Петръ несколько разъ оглядывался назадъ, стараясь хорошенько разглядеть новую сбрую съ бляхами, жирнаго мерина, прочную и щегольскую тележку богатаго старшины. На мгновеніе оба брата покрылись пылью, скрывшую отъ ихъ глазъ отъезжающаго. Но Петръ сказалъ:
— Подлинно, голова!
— А что? — откликнулся Иванъ.
— Разбогателъ. Теперича куда — и шапку не ломаетъ! Уменъ, шельма.
— Старшина. Обыкновенно…
— Ничего не «старшина». Старшина одна причина, а умъ — другая.
— Должно быть, на руку нечистъ, — заметилъ наивно Иванъ, удивляясь отчего его братъ нахмурился. Петръ говорилъ твердо, но задумчиво, смотря на дно телеги.
— Допрежь голь мужиченко былъ. — заметилъ онъ, — Значитъ, башка-то не дерьмомъ набита, есть же, значитъ, разсудительность. Слыхалъ, какъ онъ пошелъ въ ходъ? Семеновцы, вотъ такъ же, какъ, къ примеру, мы, задумали прикупить лугъ. Хорошо. Выбрали. А старшину послали за купчей. А онъ, не будь простъ, денежки-то да лужокъ-то въ карманъ спустилъ. Туда-сюда, а купчая-то ужь въ кармашке. Смеется! Конечно, какъ надъ дураками не смеяться? Такъ и бросили.
— Безсовестный и есть! — съ негодованіемъ воскликнулъ Иванъ.
— Не безъ того. А между прочимъ, какъ судить? Судить надо по-просту. Оно и выйдетъ, что ловко вывернулся, уме-онъ! Умеетъ жить.
— Разбойствомъ-то…
— Для чего разбойствомъ? Все по закону. Ныньче, братъ мой, все законъ, бумага.

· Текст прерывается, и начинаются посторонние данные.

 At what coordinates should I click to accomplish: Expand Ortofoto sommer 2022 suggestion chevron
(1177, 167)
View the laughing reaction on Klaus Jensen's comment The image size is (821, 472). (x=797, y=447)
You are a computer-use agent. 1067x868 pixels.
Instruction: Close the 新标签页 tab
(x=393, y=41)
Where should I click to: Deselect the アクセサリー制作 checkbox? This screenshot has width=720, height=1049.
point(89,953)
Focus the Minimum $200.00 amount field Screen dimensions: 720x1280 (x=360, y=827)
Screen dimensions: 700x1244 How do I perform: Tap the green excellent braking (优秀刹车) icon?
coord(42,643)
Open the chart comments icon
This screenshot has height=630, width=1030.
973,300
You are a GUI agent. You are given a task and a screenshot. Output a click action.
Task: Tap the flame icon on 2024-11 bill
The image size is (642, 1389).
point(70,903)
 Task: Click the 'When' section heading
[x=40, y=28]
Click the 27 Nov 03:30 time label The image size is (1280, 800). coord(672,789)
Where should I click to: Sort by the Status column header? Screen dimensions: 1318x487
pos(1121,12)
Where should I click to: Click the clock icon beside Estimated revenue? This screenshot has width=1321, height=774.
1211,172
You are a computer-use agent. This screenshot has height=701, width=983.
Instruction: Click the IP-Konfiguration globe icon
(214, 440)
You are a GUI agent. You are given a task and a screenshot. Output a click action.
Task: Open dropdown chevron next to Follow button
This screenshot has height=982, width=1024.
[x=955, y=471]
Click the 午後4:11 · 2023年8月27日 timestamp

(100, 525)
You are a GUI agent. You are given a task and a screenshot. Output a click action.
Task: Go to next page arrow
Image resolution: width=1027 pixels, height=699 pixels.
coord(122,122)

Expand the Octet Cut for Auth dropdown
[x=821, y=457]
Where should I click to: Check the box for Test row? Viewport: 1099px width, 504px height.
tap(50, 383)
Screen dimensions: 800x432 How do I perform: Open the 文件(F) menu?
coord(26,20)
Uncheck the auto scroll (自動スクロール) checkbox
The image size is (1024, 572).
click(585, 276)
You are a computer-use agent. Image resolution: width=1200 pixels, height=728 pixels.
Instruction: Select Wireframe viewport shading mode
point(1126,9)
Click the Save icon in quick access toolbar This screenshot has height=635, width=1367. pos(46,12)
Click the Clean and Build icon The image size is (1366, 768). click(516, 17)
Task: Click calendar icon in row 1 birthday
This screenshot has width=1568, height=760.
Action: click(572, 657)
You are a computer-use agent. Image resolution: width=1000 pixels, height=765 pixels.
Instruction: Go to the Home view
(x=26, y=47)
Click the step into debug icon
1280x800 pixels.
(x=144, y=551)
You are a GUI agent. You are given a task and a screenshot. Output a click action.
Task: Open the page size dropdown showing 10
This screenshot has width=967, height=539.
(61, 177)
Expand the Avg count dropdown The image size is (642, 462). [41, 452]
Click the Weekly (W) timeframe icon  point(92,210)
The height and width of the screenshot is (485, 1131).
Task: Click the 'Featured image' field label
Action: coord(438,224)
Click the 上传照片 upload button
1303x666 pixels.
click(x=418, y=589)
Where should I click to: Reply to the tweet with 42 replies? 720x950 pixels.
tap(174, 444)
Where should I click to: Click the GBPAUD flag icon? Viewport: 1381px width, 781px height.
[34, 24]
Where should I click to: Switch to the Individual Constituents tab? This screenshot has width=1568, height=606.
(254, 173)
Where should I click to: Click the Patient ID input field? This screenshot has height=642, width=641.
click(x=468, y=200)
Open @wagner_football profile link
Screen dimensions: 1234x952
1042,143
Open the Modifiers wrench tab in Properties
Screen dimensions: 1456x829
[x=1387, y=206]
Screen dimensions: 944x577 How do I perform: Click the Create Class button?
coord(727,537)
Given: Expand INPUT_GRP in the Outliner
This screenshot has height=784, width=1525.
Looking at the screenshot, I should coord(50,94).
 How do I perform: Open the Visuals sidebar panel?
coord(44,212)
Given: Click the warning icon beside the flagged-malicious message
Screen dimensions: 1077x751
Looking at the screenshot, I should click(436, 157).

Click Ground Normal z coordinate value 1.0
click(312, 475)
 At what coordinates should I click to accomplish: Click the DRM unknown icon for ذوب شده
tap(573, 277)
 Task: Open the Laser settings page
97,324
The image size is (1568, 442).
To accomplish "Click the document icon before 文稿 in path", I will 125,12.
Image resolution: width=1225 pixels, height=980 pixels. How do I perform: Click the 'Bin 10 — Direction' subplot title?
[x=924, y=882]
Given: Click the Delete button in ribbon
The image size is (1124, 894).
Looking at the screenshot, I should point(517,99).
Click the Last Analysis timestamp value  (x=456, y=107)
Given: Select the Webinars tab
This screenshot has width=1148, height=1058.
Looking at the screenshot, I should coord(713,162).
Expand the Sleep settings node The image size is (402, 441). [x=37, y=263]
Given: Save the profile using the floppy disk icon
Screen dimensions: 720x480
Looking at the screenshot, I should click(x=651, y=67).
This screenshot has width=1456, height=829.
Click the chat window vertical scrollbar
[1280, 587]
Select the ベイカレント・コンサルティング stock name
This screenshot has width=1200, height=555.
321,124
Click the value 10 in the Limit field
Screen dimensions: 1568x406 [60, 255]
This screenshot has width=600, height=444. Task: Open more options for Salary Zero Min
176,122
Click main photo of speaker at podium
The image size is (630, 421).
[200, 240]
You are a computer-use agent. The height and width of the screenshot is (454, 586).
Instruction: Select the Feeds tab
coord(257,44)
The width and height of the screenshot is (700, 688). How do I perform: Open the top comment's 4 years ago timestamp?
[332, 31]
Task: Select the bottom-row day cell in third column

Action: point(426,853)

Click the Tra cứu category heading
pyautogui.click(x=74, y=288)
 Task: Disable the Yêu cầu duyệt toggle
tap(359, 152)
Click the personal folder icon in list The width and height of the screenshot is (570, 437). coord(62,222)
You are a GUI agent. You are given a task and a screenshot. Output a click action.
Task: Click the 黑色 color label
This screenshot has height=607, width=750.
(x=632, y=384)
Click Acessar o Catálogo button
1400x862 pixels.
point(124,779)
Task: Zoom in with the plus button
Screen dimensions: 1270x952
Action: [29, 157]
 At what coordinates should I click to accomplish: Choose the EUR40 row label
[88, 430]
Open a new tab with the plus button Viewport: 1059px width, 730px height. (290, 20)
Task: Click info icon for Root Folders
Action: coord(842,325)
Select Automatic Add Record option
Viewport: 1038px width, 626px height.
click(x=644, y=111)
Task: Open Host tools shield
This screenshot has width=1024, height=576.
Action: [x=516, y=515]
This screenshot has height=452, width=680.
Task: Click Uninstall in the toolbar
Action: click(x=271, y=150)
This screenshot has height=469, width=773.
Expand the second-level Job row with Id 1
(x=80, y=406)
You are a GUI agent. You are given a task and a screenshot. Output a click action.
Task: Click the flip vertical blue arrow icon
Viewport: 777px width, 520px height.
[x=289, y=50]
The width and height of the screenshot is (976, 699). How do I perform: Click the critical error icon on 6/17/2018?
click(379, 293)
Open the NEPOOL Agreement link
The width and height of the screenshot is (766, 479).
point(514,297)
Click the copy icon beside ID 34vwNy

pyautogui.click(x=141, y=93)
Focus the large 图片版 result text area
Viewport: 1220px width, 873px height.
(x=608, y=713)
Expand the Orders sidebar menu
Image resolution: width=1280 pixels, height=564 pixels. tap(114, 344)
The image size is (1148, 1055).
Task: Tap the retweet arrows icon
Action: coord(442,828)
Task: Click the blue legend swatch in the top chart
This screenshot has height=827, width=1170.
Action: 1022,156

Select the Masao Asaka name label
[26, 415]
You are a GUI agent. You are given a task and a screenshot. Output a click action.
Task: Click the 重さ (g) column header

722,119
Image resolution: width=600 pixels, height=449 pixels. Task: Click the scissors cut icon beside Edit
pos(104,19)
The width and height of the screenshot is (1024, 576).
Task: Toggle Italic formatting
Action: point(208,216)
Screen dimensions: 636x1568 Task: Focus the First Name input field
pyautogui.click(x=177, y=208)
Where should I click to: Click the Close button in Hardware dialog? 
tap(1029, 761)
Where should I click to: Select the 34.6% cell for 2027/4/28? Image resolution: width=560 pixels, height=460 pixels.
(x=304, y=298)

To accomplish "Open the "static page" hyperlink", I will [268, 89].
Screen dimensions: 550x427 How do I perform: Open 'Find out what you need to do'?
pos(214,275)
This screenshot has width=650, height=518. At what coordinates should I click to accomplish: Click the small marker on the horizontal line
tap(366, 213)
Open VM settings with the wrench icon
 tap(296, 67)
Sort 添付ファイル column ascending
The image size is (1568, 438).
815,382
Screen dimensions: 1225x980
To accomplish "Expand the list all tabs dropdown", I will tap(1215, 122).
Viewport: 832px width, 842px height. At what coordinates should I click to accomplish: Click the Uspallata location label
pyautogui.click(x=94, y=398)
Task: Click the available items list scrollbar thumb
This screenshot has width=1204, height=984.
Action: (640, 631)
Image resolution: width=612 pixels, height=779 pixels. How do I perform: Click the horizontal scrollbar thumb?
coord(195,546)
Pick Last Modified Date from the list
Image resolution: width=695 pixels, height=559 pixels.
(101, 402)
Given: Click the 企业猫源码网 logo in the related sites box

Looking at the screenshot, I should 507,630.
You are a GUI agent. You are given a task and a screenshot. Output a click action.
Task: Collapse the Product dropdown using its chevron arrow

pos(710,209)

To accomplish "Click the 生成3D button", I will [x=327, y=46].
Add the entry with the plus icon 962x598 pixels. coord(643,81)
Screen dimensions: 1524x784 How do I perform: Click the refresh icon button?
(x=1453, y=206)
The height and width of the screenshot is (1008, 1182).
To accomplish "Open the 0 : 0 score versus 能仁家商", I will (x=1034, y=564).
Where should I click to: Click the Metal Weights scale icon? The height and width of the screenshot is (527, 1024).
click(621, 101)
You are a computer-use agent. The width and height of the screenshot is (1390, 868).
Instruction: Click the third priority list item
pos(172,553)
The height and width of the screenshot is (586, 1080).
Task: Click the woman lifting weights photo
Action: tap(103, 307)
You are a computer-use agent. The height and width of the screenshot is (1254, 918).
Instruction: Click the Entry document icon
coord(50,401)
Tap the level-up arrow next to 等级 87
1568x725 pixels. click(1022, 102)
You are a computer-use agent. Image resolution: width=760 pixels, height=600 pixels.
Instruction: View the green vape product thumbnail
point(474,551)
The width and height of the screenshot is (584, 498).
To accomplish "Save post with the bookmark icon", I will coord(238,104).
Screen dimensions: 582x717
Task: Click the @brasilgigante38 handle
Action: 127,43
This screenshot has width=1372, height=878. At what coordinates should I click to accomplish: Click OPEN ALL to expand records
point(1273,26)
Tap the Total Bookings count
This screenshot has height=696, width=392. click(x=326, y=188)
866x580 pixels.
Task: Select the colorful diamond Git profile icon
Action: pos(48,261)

— А грехъ? — спросилъ Иванъ, смотря на брата сквозь слой пыли.
— Все мы грешны.
Иванъ помолчалъ.
— А Богъ? — потомъ спросилъ онъ.
— Богъ милостивъ. Онъ разберетъ, что кому. А жить надо.
— Разбойствомъ! Ведь онъ, стало быть, выходитъ, воръ?
— Ну-у! — протянулъ глухо Петръ.
Впродолженіи несколькихъ минутъ длилось молчаніе. Лошадь шла шагомъ. Кругомъ было тихо. Солнце село, и по степи разлился полу-светъ, въ которомъ все предметы приняли иныя формы и цвета.
— Совесть, братъ, темное дело, — прервалъ молчаніе братъ Петръ.
— А міръ? — спросилъ Иванъ.
— Какой такой міръ? — презрительно заметилъ Иванъ.
— Да какже, а семеновцы-то?
— Каждый свою пользу наблюдаетъ, хотя бы и въ міру. Рази міръ тебя произродилъ?
— Что-жь…
— Міръ тебя поитъ-кормить?
— Ты не туда…
— Нетъ, я туда. Каждый гонитъ свою линію. Какъ есть ты человекъ и больше ничего. А міра нетъ… Ну, будетъ по-пустому болтать, слышь?
— Ась? — откликнулся задумавшійся Иванъ.
— Подбери возжи! — резко сказалъ Петръ.
Лошадь, пущенная во время разговора на произволъ судьбы, завезла телегу въ сторону. Правыя колеса катились по самому краю рва. Прямо передъ глазами былъ городъ. Иванъ поспешно задергалъ возжами, направляя лошадь на настоящую дорогу. Онъ еще что-то хотелъ спросить брата и уже обернулся къ нему лицомъ, но телега въехала на камни мостовой, загремела, затряслась и отбила у Ивана охоту вести разговоры.